La naissance, la mort, la métamorphose et le dialogue entre les contraires sont au coeur des oeuvres de ce talentueux créateur dont le succès résonne un peu partout sur la planète. Déjà plus de 700 villes et 40 pays visités par cette compagnie, qui s’affiche comme une des plus sollicitées en provenance du pays du Soleil levant. C’est dire l’universalité du propos et du langage employé pour l’exprimer. Aussi étranges que soient ces créatures au crâne rasé et au corps crayeux (depuis les débuts de la compagnie, en 1975, ce sont toujours des hommes, parmi lesquels le chorégraphe), elles touchent le public et l’entraînent dans le partage d’une expérience de l’ordre de la communion.

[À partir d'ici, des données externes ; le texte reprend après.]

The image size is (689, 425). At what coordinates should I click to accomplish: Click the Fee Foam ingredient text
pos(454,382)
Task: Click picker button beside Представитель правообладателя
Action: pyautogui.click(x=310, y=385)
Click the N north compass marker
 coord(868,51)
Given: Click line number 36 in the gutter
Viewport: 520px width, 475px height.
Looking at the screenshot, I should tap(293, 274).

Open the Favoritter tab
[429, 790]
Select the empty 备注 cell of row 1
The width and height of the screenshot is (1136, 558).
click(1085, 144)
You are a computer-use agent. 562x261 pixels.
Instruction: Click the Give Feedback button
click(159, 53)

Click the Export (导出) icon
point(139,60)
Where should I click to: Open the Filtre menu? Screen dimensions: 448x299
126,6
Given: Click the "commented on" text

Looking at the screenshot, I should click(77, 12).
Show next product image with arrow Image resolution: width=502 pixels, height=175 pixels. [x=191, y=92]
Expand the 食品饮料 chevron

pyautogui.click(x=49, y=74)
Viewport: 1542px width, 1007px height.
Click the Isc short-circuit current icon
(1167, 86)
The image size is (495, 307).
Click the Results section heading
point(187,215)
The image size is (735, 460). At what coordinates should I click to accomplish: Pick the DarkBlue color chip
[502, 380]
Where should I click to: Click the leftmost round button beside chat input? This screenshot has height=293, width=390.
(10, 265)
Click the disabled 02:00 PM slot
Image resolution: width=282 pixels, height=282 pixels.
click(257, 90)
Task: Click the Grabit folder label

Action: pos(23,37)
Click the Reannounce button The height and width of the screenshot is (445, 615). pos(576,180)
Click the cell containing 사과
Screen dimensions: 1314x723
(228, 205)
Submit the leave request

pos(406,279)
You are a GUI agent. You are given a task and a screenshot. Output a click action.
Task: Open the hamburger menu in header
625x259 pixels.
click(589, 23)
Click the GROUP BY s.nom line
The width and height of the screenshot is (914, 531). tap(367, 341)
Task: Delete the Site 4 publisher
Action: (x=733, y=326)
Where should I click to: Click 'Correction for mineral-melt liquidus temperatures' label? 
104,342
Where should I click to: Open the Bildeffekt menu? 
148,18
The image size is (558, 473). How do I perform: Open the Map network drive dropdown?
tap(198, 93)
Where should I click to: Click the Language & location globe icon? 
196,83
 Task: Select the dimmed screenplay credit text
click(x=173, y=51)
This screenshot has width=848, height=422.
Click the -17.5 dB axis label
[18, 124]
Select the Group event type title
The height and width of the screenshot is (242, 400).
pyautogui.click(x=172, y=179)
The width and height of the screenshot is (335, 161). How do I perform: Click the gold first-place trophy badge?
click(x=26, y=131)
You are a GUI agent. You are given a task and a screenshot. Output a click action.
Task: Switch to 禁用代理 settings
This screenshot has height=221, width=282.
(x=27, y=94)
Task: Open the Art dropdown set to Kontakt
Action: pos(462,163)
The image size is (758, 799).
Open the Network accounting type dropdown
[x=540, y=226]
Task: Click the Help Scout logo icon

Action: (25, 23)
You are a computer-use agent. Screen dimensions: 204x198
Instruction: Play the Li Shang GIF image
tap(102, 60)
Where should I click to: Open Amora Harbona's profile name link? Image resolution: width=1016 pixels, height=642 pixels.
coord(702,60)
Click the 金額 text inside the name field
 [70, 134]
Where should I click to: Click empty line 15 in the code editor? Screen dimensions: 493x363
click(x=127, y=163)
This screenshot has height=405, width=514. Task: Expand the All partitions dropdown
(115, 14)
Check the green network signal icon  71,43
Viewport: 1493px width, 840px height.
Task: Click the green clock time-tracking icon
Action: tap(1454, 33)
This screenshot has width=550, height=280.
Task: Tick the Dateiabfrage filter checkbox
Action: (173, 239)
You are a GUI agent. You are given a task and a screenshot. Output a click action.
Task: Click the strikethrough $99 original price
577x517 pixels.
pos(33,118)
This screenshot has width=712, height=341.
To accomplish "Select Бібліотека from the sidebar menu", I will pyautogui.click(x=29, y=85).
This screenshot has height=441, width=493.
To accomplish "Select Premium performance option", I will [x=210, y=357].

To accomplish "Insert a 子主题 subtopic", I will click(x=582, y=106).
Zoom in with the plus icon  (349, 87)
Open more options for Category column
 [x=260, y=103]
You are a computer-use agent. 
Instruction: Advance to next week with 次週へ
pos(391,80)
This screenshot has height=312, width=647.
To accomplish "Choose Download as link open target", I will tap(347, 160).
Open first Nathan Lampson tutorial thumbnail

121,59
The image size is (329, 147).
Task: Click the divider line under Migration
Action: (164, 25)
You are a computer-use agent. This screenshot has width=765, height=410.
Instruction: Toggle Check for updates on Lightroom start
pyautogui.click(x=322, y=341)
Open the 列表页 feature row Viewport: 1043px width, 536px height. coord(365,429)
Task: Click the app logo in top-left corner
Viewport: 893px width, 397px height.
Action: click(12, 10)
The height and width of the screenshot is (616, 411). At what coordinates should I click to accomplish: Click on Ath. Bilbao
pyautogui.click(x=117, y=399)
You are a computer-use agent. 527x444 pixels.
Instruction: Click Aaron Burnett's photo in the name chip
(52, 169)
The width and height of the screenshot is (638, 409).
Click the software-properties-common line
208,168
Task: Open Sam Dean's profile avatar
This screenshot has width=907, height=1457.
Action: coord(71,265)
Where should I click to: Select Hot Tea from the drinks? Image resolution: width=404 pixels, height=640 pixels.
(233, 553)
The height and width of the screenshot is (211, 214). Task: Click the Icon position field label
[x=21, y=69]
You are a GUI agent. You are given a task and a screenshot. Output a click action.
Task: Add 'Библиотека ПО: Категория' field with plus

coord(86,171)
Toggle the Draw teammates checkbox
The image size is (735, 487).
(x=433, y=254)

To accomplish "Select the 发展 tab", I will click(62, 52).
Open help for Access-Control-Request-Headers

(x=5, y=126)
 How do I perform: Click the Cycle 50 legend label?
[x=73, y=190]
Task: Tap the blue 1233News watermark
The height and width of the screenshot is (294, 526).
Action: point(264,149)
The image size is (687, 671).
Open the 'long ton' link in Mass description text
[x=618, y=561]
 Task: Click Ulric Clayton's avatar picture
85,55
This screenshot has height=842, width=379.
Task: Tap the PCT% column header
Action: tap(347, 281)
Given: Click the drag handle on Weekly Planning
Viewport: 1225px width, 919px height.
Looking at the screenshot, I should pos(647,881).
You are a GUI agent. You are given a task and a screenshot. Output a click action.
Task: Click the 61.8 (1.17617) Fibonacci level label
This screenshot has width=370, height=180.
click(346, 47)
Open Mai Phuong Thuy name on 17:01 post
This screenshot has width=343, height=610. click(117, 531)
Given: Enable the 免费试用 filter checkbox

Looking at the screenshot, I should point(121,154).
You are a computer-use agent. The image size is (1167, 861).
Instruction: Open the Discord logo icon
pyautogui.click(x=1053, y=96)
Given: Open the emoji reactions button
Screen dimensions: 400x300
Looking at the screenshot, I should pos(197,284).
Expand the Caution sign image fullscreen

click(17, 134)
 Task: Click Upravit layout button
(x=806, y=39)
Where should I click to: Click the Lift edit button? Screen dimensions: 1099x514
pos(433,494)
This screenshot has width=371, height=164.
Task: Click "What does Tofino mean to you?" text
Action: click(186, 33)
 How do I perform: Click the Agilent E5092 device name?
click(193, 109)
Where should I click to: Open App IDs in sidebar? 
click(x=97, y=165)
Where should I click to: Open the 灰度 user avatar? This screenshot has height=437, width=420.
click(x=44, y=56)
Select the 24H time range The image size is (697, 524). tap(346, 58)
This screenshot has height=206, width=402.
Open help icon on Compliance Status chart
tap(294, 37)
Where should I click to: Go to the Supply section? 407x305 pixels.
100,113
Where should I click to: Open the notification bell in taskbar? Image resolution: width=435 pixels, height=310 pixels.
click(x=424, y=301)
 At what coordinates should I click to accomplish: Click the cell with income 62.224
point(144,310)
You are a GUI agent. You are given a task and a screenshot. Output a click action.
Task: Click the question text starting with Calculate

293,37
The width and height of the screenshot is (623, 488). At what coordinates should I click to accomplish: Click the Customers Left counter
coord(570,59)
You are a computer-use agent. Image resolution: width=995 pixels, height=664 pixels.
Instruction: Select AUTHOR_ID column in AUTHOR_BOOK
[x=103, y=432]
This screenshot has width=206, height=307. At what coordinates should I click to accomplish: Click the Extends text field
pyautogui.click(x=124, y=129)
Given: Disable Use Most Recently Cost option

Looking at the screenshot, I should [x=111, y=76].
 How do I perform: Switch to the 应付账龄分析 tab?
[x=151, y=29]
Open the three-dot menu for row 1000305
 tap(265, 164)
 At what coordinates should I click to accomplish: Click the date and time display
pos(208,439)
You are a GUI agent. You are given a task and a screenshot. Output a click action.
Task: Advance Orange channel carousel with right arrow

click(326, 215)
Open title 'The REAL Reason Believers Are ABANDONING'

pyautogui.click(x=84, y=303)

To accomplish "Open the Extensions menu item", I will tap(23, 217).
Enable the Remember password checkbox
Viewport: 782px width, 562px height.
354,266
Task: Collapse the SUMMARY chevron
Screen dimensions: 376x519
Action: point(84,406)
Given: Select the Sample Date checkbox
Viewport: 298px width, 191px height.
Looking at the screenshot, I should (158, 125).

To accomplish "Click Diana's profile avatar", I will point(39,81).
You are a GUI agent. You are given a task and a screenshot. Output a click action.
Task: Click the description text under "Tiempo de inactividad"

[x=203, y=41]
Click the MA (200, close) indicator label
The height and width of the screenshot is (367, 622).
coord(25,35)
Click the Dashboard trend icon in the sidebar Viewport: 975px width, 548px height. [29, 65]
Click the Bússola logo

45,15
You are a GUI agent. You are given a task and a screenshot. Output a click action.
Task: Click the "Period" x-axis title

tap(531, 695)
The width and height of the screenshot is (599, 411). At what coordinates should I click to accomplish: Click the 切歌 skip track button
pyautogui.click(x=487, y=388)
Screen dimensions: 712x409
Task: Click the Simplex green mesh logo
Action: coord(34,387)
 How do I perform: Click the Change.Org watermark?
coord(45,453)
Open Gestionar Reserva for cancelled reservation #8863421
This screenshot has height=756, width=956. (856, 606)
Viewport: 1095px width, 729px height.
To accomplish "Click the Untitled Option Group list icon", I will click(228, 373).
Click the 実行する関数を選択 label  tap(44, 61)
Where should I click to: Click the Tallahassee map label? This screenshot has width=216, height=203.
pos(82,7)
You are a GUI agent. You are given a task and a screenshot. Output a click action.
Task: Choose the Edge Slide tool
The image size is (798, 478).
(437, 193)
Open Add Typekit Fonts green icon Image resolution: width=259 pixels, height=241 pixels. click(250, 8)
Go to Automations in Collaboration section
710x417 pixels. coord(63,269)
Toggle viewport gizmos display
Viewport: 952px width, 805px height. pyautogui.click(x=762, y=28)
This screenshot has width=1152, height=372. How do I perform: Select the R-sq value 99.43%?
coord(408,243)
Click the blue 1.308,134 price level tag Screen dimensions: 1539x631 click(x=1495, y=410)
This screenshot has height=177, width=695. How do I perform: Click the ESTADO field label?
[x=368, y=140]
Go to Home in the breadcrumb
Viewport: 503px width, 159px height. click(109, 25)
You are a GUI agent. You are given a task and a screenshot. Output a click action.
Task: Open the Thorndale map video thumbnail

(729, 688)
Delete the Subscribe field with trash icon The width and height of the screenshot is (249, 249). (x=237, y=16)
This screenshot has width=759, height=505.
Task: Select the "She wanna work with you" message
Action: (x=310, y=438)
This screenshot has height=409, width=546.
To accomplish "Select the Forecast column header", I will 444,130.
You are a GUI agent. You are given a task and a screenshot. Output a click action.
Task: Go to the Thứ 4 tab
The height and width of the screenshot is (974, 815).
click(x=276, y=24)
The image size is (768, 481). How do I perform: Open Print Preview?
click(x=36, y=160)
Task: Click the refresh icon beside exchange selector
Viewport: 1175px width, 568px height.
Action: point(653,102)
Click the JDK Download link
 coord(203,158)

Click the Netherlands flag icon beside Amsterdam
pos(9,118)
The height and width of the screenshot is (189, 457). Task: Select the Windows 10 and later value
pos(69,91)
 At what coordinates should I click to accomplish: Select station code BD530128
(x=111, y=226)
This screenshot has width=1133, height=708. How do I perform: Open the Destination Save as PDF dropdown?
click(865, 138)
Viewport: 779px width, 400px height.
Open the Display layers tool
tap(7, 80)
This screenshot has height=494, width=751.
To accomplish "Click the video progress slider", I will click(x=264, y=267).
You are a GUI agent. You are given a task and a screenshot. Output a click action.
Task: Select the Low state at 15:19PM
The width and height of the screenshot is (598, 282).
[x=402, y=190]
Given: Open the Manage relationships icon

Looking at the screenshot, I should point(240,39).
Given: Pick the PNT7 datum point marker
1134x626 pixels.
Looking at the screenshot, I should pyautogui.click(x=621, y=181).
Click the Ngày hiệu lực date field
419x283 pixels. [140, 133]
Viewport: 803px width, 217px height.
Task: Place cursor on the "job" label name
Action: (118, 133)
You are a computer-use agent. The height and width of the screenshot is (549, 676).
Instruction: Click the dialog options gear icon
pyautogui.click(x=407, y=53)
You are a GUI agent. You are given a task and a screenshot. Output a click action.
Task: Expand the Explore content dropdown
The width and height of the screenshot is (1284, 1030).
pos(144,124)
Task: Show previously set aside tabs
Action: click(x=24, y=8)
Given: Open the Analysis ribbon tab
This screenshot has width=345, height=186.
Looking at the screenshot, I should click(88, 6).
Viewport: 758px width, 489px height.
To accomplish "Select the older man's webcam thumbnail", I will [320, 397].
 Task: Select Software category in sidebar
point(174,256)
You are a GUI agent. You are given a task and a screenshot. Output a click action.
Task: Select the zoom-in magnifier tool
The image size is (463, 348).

Fasciné par la beauté de la scénographie, subjugué par la présence des sept danseurs et par l’intensité de la vie qui pulse dans l’extrême lenteur du geste, transporté par les musiques aériennes ou organiques qui renforcent le sentiment de faire partie intégrante du spectacle, le spectateur se sent soudain ému au plus profond de lui et relié à quelque chose de plus grand. Une expérience quasi spirituelle pour public averti, curieux et amateur de zen.